At the heart of the case at this point is a question: Is Terri Schiavo brain-dead? That is, is remedy, healing, physiologically impossible?

No. Oddly enough anyone who sees the film and tape of her can see that her brain tells her lungs to breathe, that she can open her eyes, that she seems to respond at times and to some degree to her family. She can laugh. (I heard it this morning on the news. It’s a childlike chuckle.) In the language of computers she appears not to be a broken hard drive but a computer in deep hibernation. She looks like one of those coma cases that wind up in the news because the patient, for no clear reason, snaps to and returns to life and says, “Is it 1983? Is there still McDonald’s? Can I have a burger?”

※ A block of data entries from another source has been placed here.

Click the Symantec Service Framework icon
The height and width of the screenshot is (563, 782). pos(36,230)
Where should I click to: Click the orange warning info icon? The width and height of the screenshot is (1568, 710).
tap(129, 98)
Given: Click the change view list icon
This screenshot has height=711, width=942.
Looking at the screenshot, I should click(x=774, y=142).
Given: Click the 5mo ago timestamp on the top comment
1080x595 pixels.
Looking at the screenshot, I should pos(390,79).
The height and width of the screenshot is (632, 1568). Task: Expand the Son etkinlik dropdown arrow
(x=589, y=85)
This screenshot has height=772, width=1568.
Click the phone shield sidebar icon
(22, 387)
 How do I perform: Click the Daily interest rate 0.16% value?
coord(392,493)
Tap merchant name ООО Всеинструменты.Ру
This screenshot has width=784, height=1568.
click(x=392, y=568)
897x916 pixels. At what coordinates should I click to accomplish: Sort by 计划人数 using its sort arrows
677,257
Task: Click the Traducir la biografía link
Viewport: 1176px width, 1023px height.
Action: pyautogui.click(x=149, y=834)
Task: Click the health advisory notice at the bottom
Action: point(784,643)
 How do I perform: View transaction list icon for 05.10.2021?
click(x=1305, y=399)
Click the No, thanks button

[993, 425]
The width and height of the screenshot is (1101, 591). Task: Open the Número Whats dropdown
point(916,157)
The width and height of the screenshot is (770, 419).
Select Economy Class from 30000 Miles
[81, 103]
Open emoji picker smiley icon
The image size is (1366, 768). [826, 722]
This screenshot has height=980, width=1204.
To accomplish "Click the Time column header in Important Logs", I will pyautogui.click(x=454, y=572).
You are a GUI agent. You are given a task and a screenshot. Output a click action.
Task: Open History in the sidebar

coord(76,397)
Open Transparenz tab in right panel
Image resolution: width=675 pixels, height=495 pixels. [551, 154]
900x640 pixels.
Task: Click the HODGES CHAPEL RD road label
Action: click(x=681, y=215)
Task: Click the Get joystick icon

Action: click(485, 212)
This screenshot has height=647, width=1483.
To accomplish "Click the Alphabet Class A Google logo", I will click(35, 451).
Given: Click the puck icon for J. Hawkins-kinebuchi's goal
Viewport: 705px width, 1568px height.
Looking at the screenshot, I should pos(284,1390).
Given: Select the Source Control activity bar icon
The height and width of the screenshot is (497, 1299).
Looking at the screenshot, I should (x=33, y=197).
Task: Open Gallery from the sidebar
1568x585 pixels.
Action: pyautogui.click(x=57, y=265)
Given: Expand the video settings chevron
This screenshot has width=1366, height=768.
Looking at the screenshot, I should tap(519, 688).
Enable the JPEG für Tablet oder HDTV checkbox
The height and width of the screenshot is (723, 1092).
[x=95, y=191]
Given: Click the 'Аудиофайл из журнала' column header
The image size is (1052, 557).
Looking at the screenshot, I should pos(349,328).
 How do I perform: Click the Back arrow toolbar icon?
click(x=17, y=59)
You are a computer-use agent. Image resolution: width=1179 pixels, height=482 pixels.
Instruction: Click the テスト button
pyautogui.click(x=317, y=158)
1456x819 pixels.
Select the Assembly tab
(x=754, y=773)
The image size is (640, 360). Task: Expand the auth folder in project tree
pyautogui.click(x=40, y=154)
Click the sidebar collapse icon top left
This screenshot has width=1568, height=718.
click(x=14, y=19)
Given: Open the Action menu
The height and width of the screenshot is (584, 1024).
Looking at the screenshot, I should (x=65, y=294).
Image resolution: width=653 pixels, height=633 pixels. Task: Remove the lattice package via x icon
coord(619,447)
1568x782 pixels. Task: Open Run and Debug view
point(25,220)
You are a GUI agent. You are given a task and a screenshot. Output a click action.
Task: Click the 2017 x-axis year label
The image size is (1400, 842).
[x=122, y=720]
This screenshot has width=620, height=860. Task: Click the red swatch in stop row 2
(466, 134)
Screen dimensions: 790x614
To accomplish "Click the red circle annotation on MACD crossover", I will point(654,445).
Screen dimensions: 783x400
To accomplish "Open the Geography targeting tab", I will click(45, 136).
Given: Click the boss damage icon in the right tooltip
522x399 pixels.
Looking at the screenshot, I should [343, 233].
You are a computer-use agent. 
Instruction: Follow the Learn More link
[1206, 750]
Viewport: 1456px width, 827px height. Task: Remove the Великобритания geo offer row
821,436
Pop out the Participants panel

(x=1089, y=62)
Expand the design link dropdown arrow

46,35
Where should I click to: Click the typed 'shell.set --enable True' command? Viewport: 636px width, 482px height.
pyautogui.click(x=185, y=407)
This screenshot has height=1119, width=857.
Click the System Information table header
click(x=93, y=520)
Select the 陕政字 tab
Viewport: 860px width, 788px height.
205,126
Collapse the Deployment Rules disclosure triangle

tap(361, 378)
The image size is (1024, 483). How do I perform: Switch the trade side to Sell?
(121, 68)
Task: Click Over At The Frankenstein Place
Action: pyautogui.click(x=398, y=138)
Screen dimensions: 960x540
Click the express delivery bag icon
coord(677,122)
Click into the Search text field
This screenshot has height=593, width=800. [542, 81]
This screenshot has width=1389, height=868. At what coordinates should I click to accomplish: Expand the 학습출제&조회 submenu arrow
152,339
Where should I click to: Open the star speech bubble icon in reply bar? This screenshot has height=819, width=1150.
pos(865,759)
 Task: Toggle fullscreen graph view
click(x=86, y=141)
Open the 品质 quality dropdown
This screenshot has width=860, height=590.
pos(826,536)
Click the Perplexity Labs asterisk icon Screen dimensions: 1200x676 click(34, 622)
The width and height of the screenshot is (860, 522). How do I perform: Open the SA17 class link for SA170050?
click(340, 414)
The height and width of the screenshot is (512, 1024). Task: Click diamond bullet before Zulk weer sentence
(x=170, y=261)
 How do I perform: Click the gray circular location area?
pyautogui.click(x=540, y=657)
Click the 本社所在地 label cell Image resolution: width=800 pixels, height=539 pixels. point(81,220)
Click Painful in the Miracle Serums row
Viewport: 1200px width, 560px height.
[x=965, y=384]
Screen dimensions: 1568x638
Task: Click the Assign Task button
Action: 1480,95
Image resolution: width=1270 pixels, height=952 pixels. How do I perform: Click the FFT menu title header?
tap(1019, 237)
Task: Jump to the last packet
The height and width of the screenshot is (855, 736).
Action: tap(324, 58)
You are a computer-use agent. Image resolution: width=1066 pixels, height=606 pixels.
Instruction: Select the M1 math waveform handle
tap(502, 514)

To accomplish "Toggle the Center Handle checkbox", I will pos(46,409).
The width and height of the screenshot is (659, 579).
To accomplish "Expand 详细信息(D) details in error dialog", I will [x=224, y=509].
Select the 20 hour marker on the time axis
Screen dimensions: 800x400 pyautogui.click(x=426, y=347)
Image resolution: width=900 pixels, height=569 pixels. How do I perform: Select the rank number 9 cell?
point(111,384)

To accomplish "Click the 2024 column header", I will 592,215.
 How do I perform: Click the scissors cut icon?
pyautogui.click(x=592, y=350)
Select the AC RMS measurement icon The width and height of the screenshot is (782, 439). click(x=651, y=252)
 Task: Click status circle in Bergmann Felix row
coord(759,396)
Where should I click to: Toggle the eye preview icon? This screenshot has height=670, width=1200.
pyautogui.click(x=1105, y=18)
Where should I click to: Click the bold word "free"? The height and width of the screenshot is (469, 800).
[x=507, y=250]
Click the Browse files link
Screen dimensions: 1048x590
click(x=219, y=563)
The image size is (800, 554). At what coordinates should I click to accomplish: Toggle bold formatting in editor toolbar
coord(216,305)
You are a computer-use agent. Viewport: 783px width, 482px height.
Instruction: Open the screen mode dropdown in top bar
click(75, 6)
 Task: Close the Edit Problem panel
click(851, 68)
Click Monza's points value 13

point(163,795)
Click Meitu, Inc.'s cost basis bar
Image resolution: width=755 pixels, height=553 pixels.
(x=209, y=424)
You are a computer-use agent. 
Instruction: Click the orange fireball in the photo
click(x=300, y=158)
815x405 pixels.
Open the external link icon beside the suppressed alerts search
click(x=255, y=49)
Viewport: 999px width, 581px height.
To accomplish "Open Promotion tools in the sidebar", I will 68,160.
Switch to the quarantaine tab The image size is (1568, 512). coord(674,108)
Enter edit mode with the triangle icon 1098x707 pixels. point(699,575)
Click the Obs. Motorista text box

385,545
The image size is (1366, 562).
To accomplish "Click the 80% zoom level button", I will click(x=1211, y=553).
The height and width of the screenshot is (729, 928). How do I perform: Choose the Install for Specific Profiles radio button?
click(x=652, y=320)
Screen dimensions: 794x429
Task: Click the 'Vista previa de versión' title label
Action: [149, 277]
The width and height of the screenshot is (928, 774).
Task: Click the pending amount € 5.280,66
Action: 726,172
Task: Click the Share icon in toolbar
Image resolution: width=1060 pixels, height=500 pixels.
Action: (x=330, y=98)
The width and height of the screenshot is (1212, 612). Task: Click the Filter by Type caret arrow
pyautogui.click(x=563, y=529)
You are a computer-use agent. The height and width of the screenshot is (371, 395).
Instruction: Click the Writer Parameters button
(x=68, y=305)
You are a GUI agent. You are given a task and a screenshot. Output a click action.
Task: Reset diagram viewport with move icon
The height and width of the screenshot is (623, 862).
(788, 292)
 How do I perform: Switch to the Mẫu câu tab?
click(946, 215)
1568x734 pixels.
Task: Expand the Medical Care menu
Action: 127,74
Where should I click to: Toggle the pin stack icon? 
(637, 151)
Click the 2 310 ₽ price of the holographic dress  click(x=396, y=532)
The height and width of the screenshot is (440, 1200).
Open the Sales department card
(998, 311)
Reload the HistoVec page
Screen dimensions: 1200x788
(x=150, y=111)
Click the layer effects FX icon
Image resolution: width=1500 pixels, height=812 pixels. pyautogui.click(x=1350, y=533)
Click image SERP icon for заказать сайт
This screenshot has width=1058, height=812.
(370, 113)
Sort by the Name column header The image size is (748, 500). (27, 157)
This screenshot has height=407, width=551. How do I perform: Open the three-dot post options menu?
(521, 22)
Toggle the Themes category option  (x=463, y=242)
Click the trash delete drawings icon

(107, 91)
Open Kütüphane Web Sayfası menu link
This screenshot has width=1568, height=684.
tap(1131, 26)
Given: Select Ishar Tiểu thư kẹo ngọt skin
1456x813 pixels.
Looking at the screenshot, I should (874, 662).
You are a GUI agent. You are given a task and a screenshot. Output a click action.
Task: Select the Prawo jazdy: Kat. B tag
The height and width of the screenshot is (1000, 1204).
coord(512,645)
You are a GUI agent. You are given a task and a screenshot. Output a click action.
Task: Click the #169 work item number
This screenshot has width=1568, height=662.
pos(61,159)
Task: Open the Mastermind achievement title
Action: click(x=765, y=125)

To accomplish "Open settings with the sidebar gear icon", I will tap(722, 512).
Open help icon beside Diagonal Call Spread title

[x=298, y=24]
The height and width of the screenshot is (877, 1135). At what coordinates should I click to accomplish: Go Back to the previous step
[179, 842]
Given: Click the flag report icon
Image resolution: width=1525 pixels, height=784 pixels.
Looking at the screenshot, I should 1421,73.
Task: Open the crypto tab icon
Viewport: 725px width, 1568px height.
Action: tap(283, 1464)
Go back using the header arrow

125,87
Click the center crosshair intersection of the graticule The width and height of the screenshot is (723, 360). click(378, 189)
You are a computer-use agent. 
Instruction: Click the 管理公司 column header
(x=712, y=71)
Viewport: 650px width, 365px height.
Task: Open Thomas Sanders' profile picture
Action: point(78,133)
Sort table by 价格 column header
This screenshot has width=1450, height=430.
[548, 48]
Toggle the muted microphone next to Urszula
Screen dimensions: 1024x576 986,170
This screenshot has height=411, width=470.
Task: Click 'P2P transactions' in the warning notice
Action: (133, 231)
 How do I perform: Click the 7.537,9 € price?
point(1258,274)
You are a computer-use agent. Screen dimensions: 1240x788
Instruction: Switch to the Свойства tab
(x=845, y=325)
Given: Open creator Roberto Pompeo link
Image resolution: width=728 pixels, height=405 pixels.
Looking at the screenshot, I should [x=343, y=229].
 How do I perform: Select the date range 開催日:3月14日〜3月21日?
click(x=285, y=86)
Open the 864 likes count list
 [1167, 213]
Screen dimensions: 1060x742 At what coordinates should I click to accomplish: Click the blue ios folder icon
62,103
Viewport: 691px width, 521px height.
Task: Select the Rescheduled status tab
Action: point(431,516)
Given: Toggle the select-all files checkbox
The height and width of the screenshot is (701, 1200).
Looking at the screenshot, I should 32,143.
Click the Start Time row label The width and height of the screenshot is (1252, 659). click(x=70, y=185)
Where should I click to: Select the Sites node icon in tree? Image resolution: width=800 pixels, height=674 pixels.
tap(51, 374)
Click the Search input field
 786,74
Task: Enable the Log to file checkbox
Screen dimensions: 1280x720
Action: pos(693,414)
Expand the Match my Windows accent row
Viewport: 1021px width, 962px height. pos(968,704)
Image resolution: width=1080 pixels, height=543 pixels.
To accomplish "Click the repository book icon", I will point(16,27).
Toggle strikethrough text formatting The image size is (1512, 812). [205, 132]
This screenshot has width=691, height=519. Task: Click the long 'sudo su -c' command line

Again, life is mysterious. Medicine is full of happenings and events that leave brilliant doctors scratching their heads.

But in the end, it comes down to this: Why kill her? What is gained? What is good about it? Ronald Reagan used to say, in the early days of the abortion debate, when people would argue that the fetus may not really be a person, he’d say, “Well, if you come across a paper bag in the gutter and it seems something’s in it and you don’t know if it’s alive, you don’t kick it, do you?” No, you don’t.

So Congress: don’t kick it. Let her live. Hard cases make bad law, but let her live. Precedents can begin to cascade, special pleas can become a flood, but let her live. Because she’s human, and you’re human.

*   *   *

A final note to the Republican leadership in the House and Senate: You have to pull out all the stops. You have to run over your chairmen if they’re being obstructionist for this niggling reason and that. Run over their egos, run past their fatigue. You have to win on this. If you don’t, you can’t imagine how much you’re going to lose. And from people who have faith in you.

Bill Frist and Tom DeLay and Jim Sensenbrenner and Denny Hastert and all the rest would be better off risking looking ridiculous and flying down to Florida, standing outside Terri Schiavo’s room and physically restraining the poor harassed staff who may be told soon to remove her feeding tube, than standing by in Washington, helpless and tied in legislative knots, and doing nothing.

Issue whatever subpoena, call whatever witnesses, pass whatever emergency bill, but don’t let this woman die.